Alex Hawkinson arrived at his ski shack in 2011 to discover it had been destroyed by water. Without realizing it, the pipes had burst 60 days earlier, forcing water throughout his vacation home and causing extensive damage. In the days that followed, Hawkinson began thinking about how interesting it is that, in an era where we can do everything else with technology, we still lack a way to be warned when an emergency happens at home.

Journey to a

Four years later, SmartThings is a growing force in the Internet of Things (IoT) market, but the Internet-connected home is far from saturating the market. While SmartThings may be a leading platform for consumer IoT, founder Jeff Hagins believes the company is just getting started.

The Connected Home

On a guys-only ski trip, Hagins and Hawkinson began brainstorming ideas for a sensor package for second homeowners. This package would include temperature and motion sensors, as well as a battery backup, LTE connection, and possible cameras. This package would allow the homeowner to monitor his second home from a distance.

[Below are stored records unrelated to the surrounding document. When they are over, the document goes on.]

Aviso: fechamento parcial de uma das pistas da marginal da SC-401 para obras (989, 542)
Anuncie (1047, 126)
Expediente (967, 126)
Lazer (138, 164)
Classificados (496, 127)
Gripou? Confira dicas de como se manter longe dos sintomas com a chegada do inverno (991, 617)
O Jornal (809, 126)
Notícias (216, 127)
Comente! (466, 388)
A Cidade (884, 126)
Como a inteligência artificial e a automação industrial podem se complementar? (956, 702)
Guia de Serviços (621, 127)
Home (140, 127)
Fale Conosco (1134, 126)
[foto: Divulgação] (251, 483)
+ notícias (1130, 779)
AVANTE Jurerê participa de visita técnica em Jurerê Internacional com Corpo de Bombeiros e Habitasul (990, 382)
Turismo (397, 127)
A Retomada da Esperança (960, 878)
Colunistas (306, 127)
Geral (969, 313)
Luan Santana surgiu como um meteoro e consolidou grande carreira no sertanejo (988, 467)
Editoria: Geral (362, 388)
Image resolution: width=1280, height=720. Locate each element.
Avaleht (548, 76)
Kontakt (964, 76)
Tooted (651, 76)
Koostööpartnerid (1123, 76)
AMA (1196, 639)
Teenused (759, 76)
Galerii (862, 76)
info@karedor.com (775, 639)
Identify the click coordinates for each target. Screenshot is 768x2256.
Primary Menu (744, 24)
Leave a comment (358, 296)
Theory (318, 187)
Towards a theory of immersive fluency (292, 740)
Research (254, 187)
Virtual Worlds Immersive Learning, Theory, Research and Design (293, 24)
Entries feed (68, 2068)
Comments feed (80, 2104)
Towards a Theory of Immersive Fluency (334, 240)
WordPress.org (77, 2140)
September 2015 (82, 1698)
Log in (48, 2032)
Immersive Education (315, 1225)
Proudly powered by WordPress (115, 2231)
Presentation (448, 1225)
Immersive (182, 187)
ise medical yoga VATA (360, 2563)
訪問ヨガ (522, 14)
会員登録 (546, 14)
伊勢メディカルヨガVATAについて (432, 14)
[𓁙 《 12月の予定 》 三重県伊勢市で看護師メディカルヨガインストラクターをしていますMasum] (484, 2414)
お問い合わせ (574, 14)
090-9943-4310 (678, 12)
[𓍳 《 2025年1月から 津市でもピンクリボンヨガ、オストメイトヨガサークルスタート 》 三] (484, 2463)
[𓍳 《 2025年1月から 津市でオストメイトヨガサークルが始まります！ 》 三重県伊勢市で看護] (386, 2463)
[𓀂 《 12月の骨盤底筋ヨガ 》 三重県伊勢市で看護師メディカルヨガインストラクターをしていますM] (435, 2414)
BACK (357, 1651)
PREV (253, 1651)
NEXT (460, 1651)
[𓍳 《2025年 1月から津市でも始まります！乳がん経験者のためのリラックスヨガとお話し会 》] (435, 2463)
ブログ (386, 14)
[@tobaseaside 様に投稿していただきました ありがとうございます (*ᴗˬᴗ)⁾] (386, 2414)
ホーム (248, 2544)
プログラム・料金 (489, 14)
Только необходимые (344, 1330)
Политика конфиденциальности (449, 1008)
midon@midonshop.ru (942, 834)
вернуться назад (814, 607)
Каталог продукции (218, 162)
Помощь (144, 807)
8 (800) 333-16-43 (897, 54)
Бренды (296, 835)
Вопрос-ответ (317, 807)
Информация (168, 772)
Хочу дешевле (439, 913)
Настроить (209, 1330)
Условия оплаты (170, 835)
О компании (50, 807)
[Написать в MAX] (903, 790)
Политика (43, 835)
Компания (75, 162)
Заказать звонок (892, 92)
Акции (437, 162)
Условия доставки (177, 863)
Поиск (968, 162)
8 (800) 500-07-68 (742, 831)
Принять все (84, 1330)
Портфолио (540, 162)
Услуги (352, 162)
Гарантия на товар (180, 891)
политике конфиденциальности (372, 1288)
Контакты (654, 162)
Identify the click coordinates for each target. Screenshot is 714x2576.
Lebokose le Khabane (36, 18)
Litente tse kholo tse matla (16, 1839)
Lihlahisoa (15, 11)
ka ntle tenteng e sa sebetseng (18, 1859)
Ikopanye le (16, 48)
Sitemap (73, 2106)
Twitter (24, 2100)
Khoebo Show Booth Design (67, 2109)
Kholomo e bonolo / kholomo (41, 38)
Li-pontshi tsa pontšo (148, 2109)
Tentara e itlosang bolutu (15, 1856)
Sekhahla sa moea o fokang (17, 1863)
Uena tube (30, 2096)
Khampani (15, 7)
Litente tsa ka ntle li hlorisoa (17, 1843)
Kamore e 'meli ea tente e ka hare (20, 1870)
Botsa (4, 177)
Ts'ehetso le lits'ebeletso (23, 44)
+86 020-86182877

“We spent a couple of months prototyping something,” Hagins recalls. “Eventually we incorporated the company in April of 2012. As soon as we incorporated the company, we started growing the employee base.”

Kickstarting SmartThings

As a team, Hawkinson and Hagins had already worked with telecom providers, so their initial thought was to partner with one of those providers. But the team noticed that Kickstarter was beginning to gain traction in the market, leading them to consider a crowdfunding campaign instead.

The company faced a challenge because SmartThings appealed to three separate groups: the consumer, developers who were building apps for a person’s home, and device makers who could utilize SmartThings’ software in their hardware. Through their Kickstarter campaign, launched in August 2012, SmartThings learned that telling their entire story on Kickstarter was difficult.

“If we had done our Kickstarter campaign and made it much more focused, like a door lock, we could have done a lot better, we could have raised more money,” Hagins says. “But we told this multi-stakeholder story about what we wanted to build, about our platform and our vision for what we wanted to build. And we did a great job of that, but at the time that we Kickstarted we only raised $1.2 million.”

The Benefits of Small Teams

In ten months and seven days, SmartThings’ small team designed and manufactured five consumer electronics devices, built its Cloud and iOS app, and began shipping to its Kickstarter backers. Today, as Hagins works alongside his much larger team of 100 employees, he wonders how such a small team accomplished so much in those early days.

“I think it’s a great testament to the fact that there are times, frankly, when a smaller group of people can actually accomplish more than a bigger group of people,” Hagins said. “That smaller group of people, among other things, had a way easier time making decisions about what we were going to do. We made decisions very, very quickly because we couldn’t take the time to really do a lot of analysis.”

What Worked?

At the time Samsung acquired SmartThings in August 2014, the company had a team of 55 employees and had raised approximately $20 million. Hagins believes there are several things that attributed to the company being able to move from an idea to Samsung acquisition in just two and a half years.

  • SmartThings had a Big Hairy Audacious Goal (BHAG) that included becoming the open platform for programming the physical world, as well as becoming the leading platform for the consumer Internet of Things.
  • SmartThings was never shy about raising money.
  • SmartThings had phenomenal public relations. This is especially important if you’re telling a platform story.
  • SmartThings had a product that encourages storytelling.
  • SmartThings had a strong core team with more than 150 man-years of working together before they started the company.
  • SmartThings was a fun product to build, as well as being a fun product to use

In the past few years, SmartThings was able to do big things, and serves as a solid example of what to do for entrepreneurs looking to break into new markets. But, their story is far from over. It will be interesting to watch how the smart home market grows in the next few years.